Exploring row after row of headstones in Park Cemetery in Fairmount, IN, the childhood home of legendary actor James Dean.
Wouldn’t you know it, the only one I wanted to see and someone was already sitting in front of it. Pam and her nephew Eric scooted across town in a golf cart. Eric was visiting for the holiday and that was their excitement for the evening… until they discovered they weren’t alone.
“You scared me,” said Pam, as I rolled up through the grassy lot behind them.
“Are you biking cross country? My husband loves that. You should come home with us and spend the night.”
I took the obligatory photo of myself and James Dean and made my way to my host’s house on First Street.
Pedaling slowly down a Mayberryesque road I saw a man sitting on his front porch reading a history book about the Hindenburg. He glanced up slightly looking over the top of his glasses and without saying a work pointed to the porch. A subtle indication that this was the place.
There was no wind that night as Dennis, Pam and I sat on the front porch and chatted. Conversation came easily as lightning bugs lit up the streets and neighbors colored the skies with fireworks.
Retired, Dennis had worked for General Motors, and Pam in a dental office.
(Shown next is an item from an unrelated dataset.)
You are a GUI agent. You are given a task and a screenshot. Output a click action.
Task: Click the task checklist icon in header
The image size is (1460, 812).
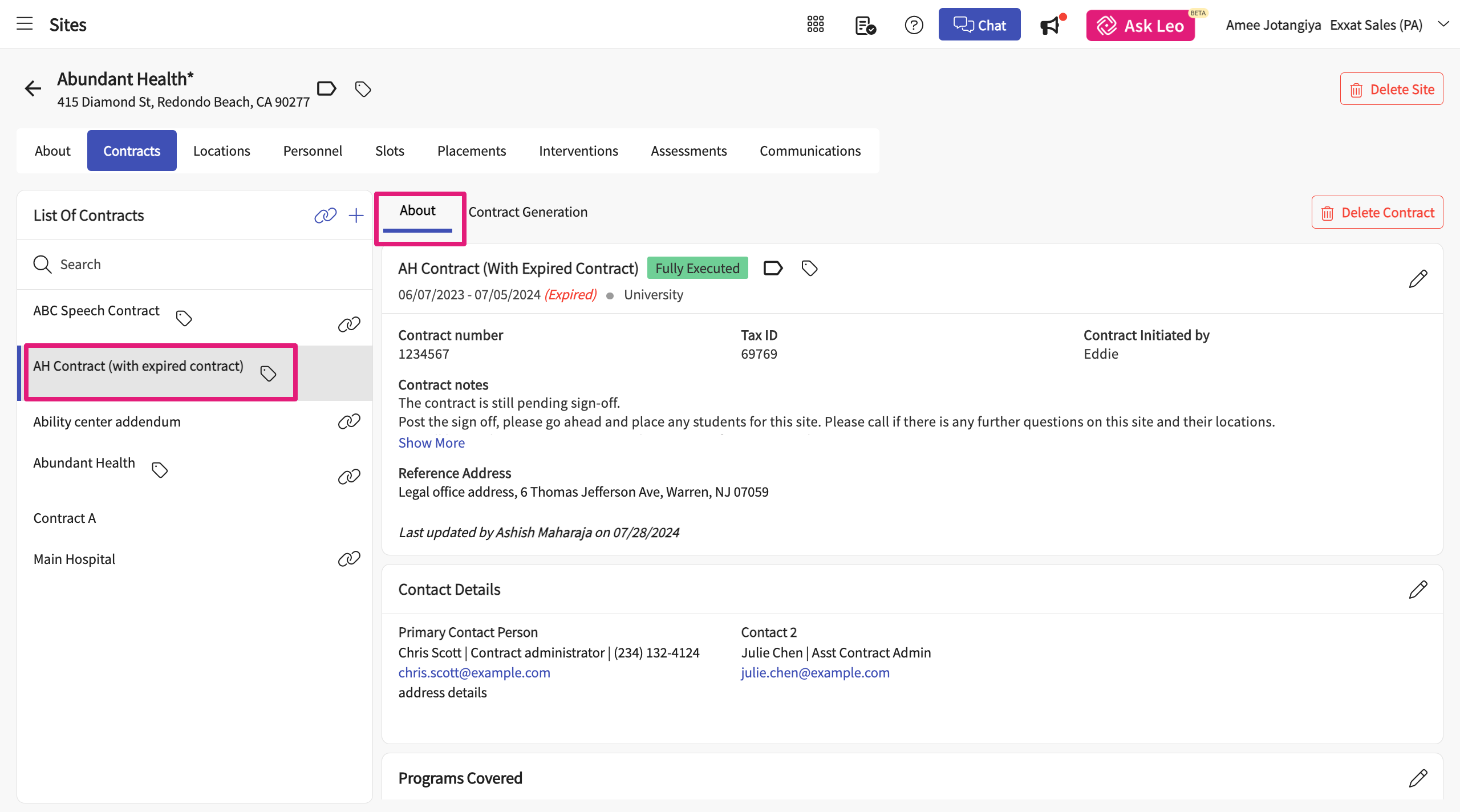coord(865,26)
Married 50 years they settled in their home in Fairmount four years ago.
“I drove past this house every day going to work in 2016. The Amish were building it,” said Pam. ”One day I stopped and told the owner I was going to live there. We just made it happen.”
Pam was fiery and full of faith and common sense. “When I saw you in that cemetery I knew I was going to bring you home,” she said.
I liked Pam. She was confident and said what was on her mind. She also was a wonderful decorator and collector of old things including Fiesta dish ware.
Not to be outdone, Dennis was a collector, too. Model cars was his gig. His floor-to-ceiling collection was stored in a building out back.
Organized and with an eye for detail, Dennis had his man cave set up where he could tinker with his models, watch TV, or read a book.
Dennis was also a seasoned biker. ”In my younger days,” he said. A black Trek was stored in the garage but Dennis said it had been on a lot of cross country adventures when he and his buddies would knock off 50 miles after work.
Eric joined us on the front porch. He had been inside watching the baseball game. A proud Cubs fan, he could have been a baseball announcer in another life.
We chased down the rabbit trail of baseball history noting the change in physique of Mark McGwire, the unique pitching style of Fernando Valenzuela, and there was a debate about how Prince Fielder could run.
“Would you like some banana bread?” said Eric.
An avid baker of banana bread, Eric rushed inside to get a slice.
“It’s his form of ministry,” said Pam. ”He hands out banana bread to people all the time.”
Within moments I was holding a thick slice of buttered banana bread that was heaped full of walnuts.
The bread was perfect and reminded me of banana bread made by Isabelle Muckerheide of Kewaskum. Homemade banana bread and she sold it for $1 a loaf at the Kewaskum farmers’ market. She’d sell out within the first minute of the market. If you wanted to guaranty yourself a loaf you would have to ask her the week before to set one aside.
We talked on that front porch late into the night as the cicadas buzzed and fireworks exploded.
Pam greeted me in the morning with coffee and conversation. It was such a comfortable family setting in a home that could have been featured in Better Homes & Gardens.
Leaving was difficult as my muscles are sore and hard fatigue is setting in.
Leaving down First Street I explored a bit of the charming downtown Fairmount.